→ **WHAT TO DO**
From the data below, please reproduce exactly everything from the line that contains "Outcomes (190, 86)" down to the line that contains "[Share via Facebook] (84, 297)", with both ends included.

→ **SOURCE MATERIAL**
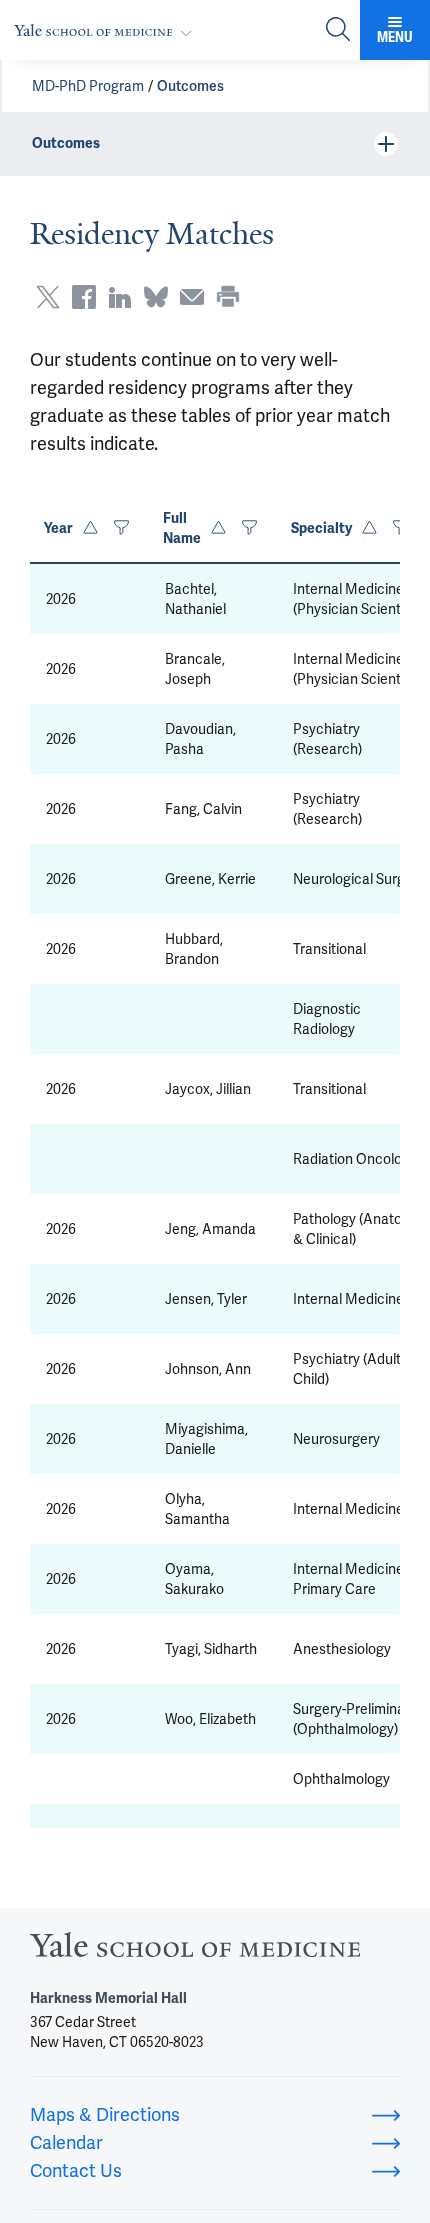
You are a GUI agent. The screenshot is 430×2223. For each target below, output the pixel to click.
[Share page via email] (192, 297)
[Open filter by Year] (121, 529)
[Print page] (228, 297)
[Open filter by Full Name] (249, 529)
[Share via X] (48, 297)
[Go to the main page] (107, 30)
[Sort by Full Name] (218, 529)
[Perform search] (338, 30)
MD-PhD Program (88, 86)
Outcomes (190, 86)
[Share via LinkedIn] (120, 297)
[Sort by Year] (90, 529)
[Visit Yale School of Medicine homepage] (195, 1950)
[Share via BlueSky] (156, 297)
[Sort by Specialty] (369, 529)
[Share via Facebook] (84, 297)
==
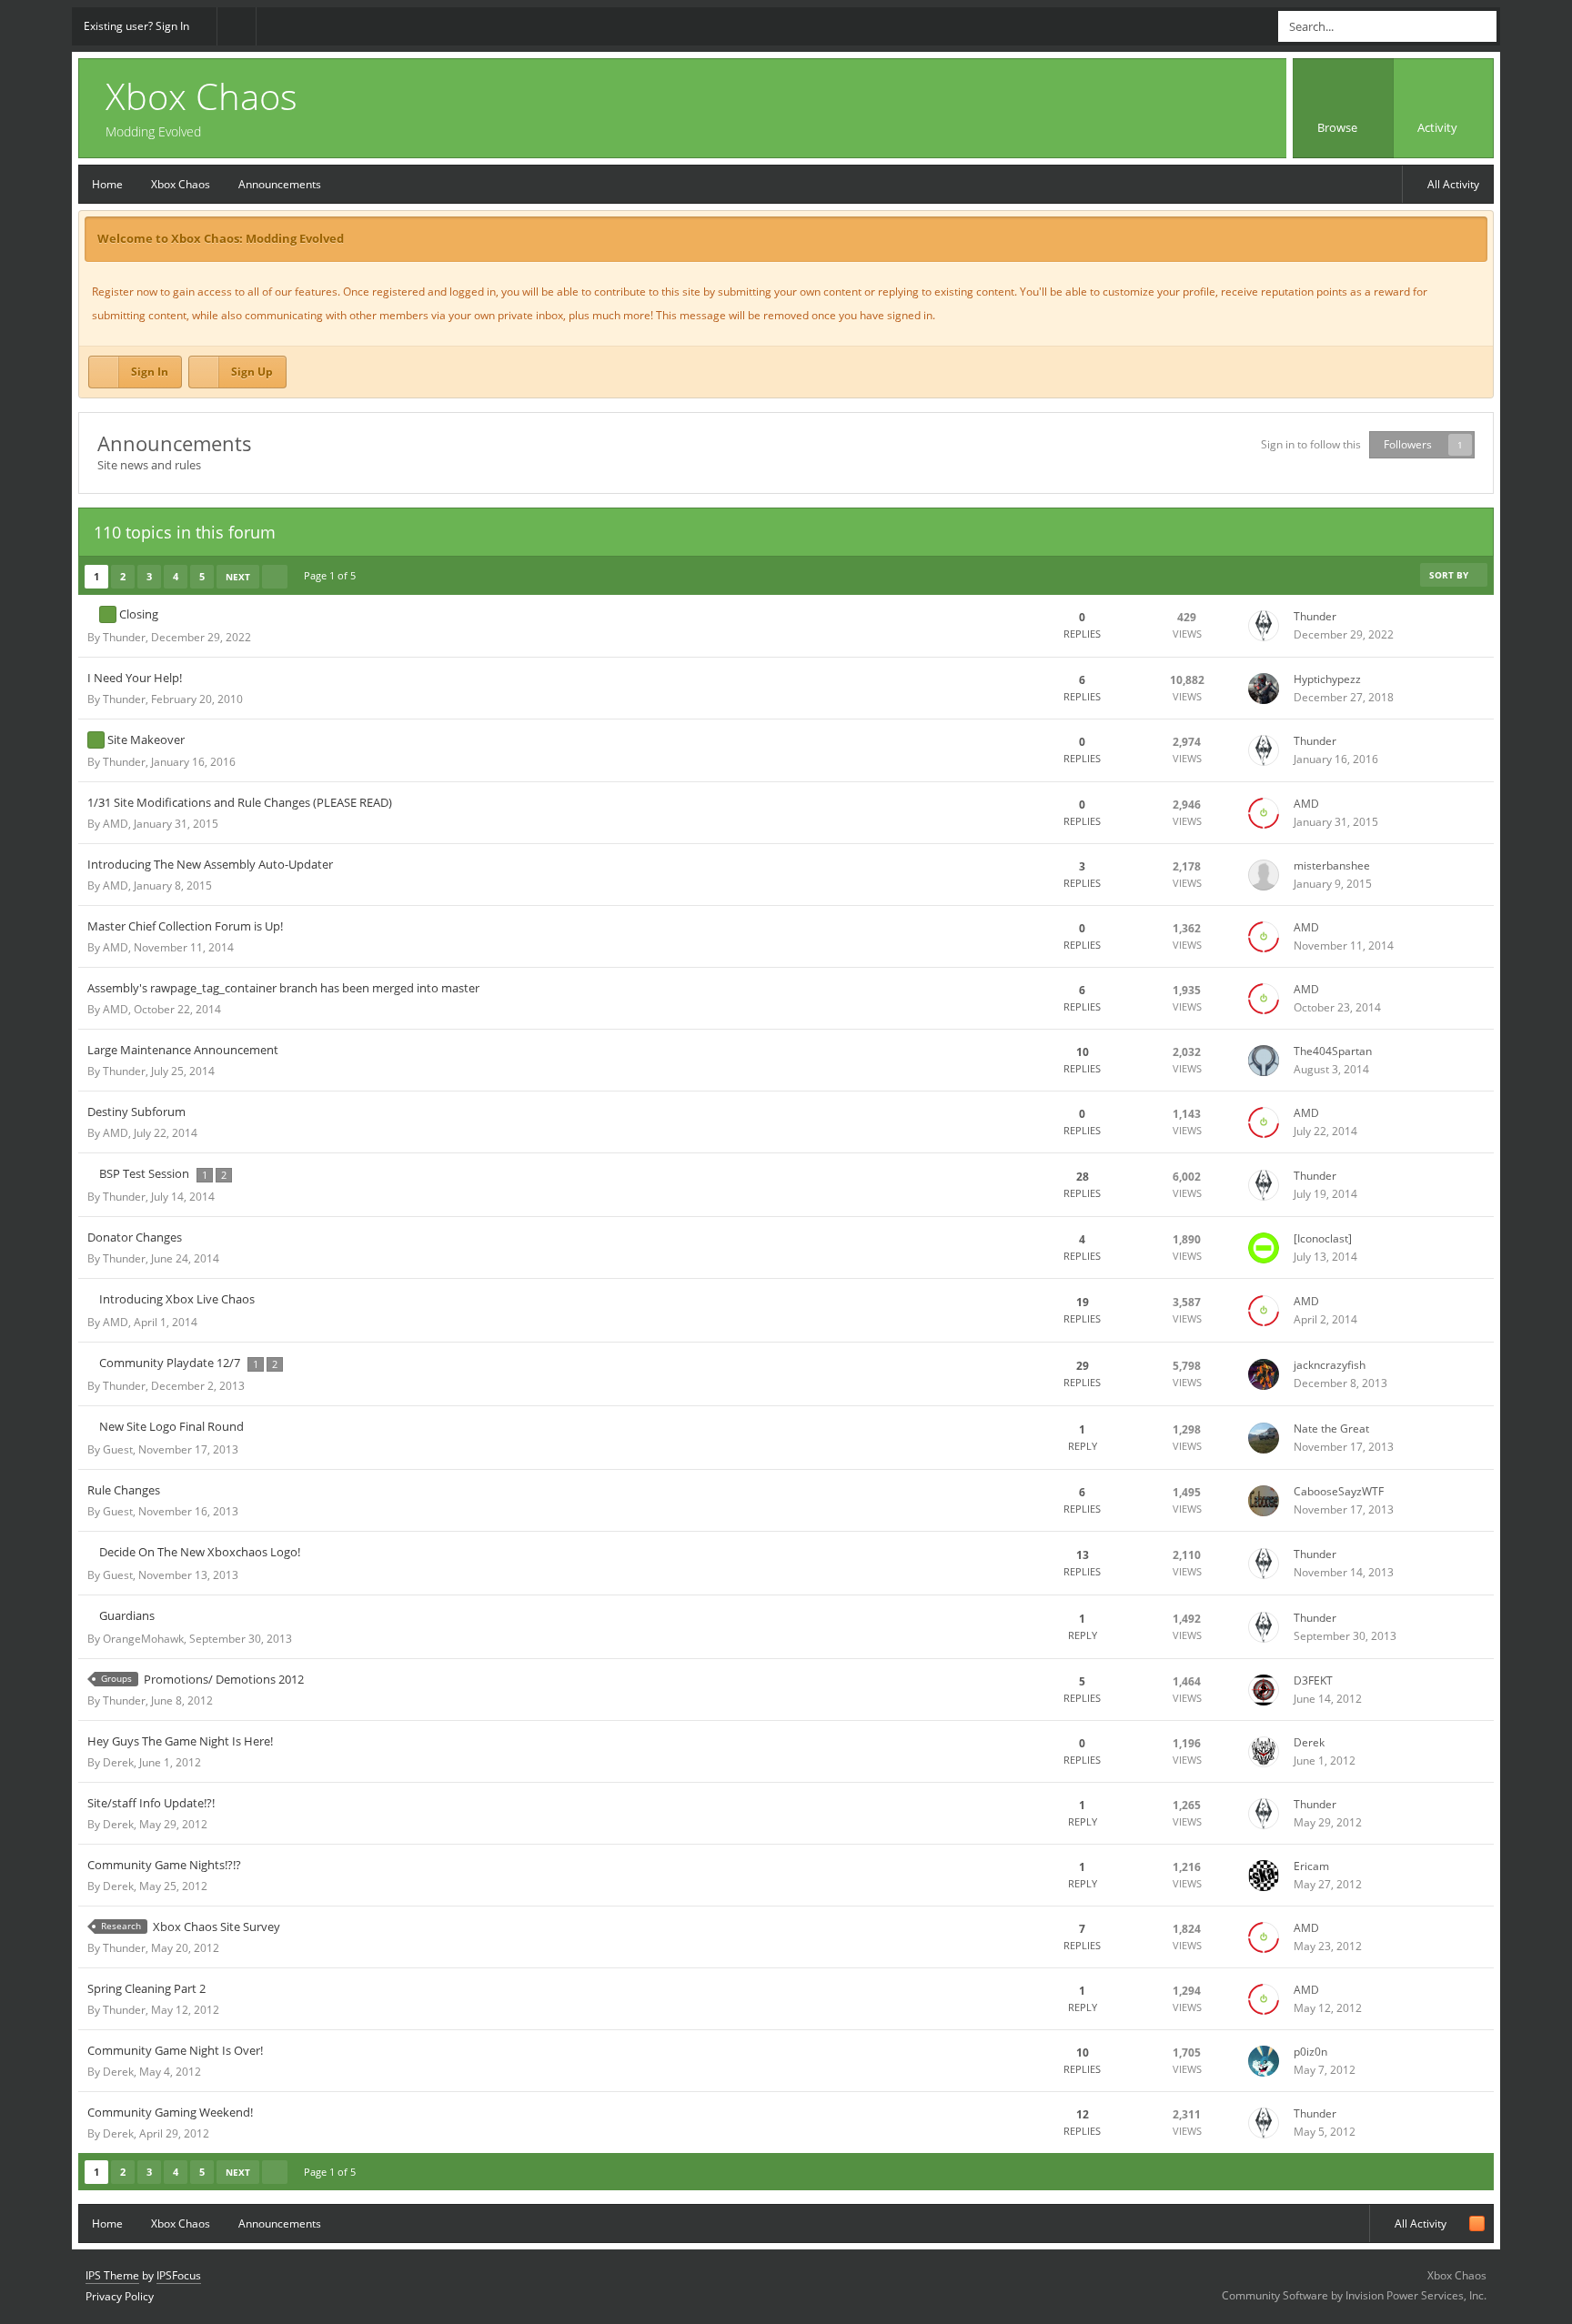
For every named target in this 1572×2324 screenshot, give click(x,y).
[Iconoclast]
* * *
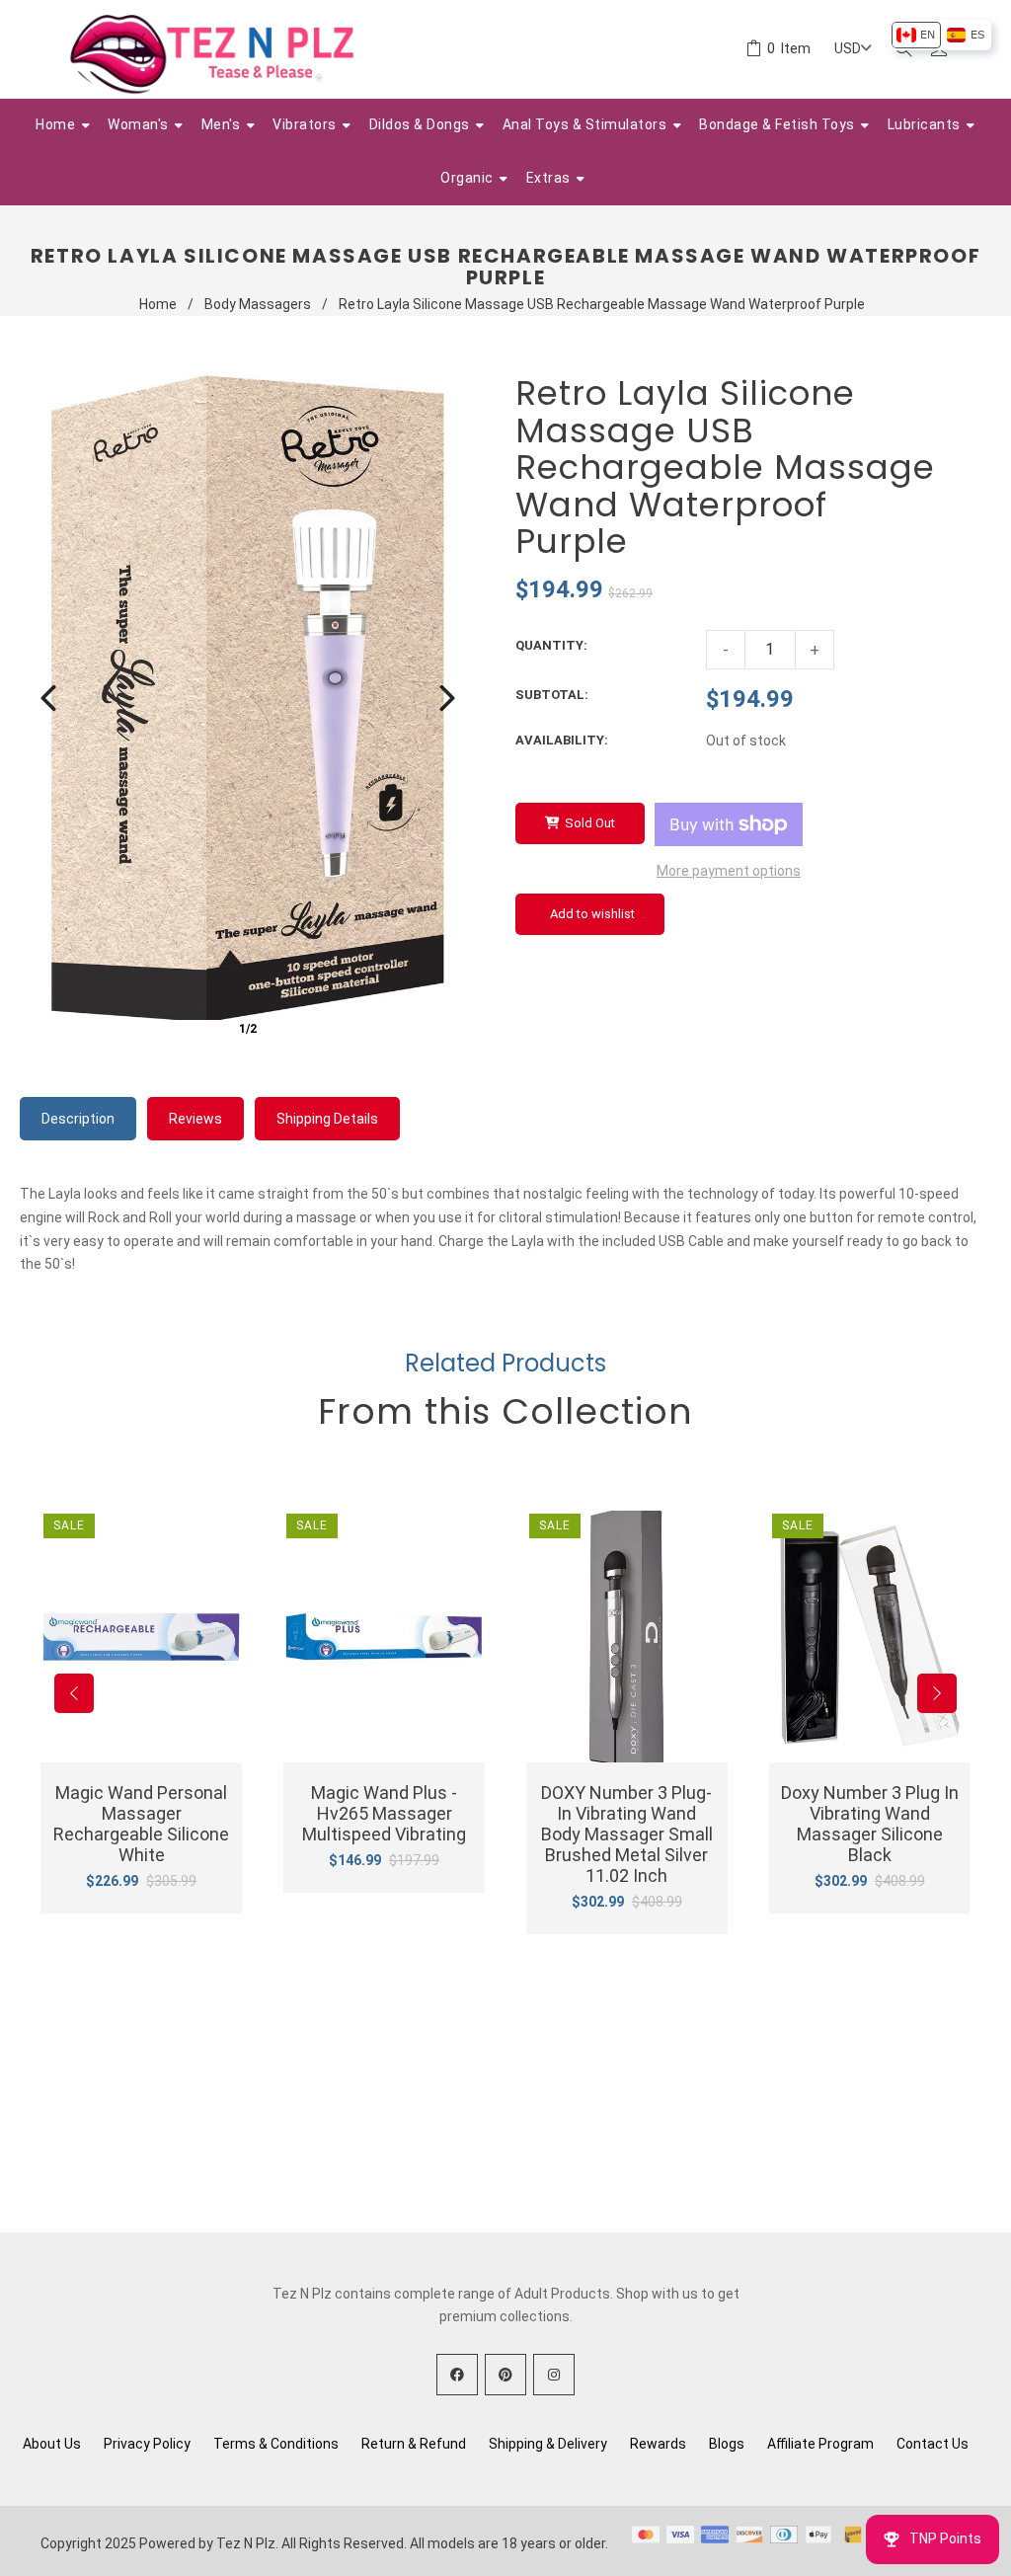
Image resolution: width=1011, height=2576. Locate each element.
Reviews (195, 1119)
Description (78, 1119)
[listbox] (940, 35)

→ **OUTPUT FOR THIS EXERCISE**
Outcomes (190, 86)
[Share via LinkedIn] (120, 297)
[Sort by Year] (90, 529)
[Visit Yale School of Medicine homepage] (195, 1950)
[Share via BlueSky] (156, 297)
[Sort by Specialty] (369, 529)
[Share via Facebook] (84, 297)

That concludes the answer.